[THE DATA]
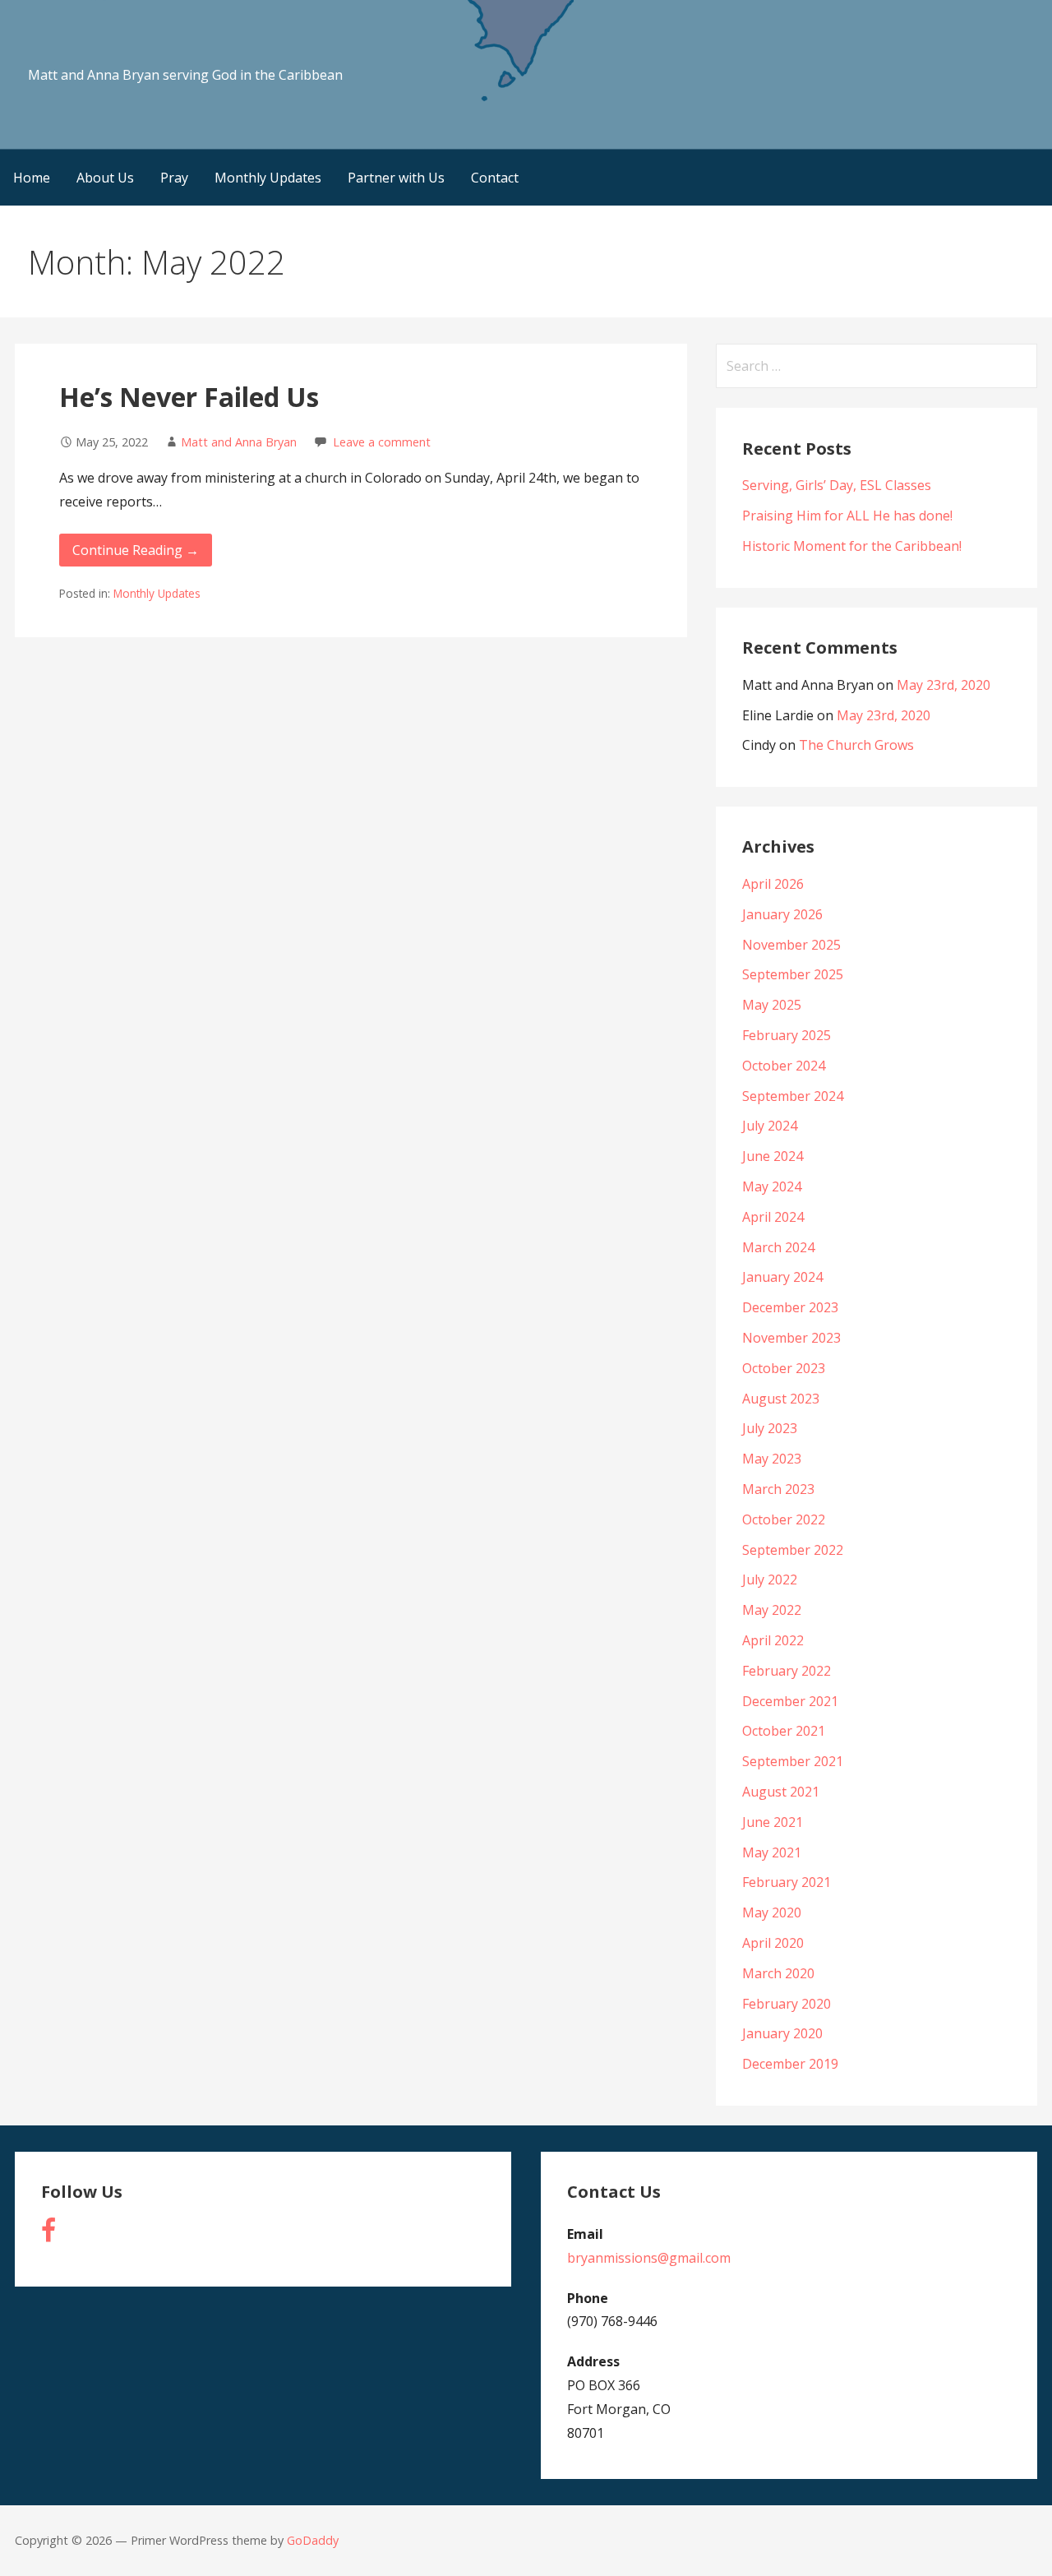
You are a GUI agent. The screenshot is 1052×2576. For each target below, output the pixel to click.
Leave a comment (382, 442)
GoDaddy (313, 2540)
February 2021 (786, 1882)
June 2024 (772, 1156)
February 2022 (786, 1671)
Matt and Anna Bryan (239, 442)
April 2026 (773, 884)
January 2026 (782, 914)
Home (31, 178)
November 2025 (791, 945)
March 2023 (778, 1489)
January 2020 (782, 2033)
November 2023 (791, 1338)
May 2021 (771, 1852)
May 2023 (771, 1459)
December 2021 (790, 1701)
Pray (174, 178)
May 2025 (771, 1005)
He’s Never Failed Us (189, 396)
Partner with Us (396, 178)
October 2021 (783, 1731)
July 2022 (769, 1579)
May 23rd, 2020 (943, 685)
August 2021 (780, 1792)
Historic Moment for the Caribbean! (852, 546)
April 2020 (773, 1943)
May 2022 (771, 1610)
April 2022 (773, 1640)
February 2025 (786, 1035)
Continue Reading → (135, 550)
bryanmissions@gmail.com (649, 2258)
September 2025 (792, 974)
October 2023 (783, 1368)
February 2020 (786, 2004)
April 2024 (773, 1217)
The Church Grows (856, 745)
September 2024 (792, 1096)
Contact (495, 178)
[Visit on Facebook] (48, 2235)
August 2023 (780, 1399)
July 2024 (769, 1126)
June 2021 (772, 1822)
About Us (105, 178)
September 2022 (792, 1550)
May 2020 (771, 1912)
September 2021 (792, 1761)
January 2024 (782, 1277)
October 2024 (783, 1066)
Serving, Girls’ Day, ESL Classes (836, 485)
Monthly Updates (268, 178)
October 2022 (783, 1519)
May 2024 (771, 1186)
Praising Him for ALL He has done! (847, 515)
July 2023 (769, 1428)
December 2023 (790, 1307)
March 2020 (778, 1973)
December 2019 (790, 2064)
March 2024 (778, 1247)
[/THE DATA]
--- WORK INSTRUCTIONS ---
Every line in the material above that has the word "April" should be copied.

--- SOLUTION ---
April 2026 (773, 884)
April 2020 (773, 1943)
April 2022 (773, 1640)
April 2024 (773, 1217)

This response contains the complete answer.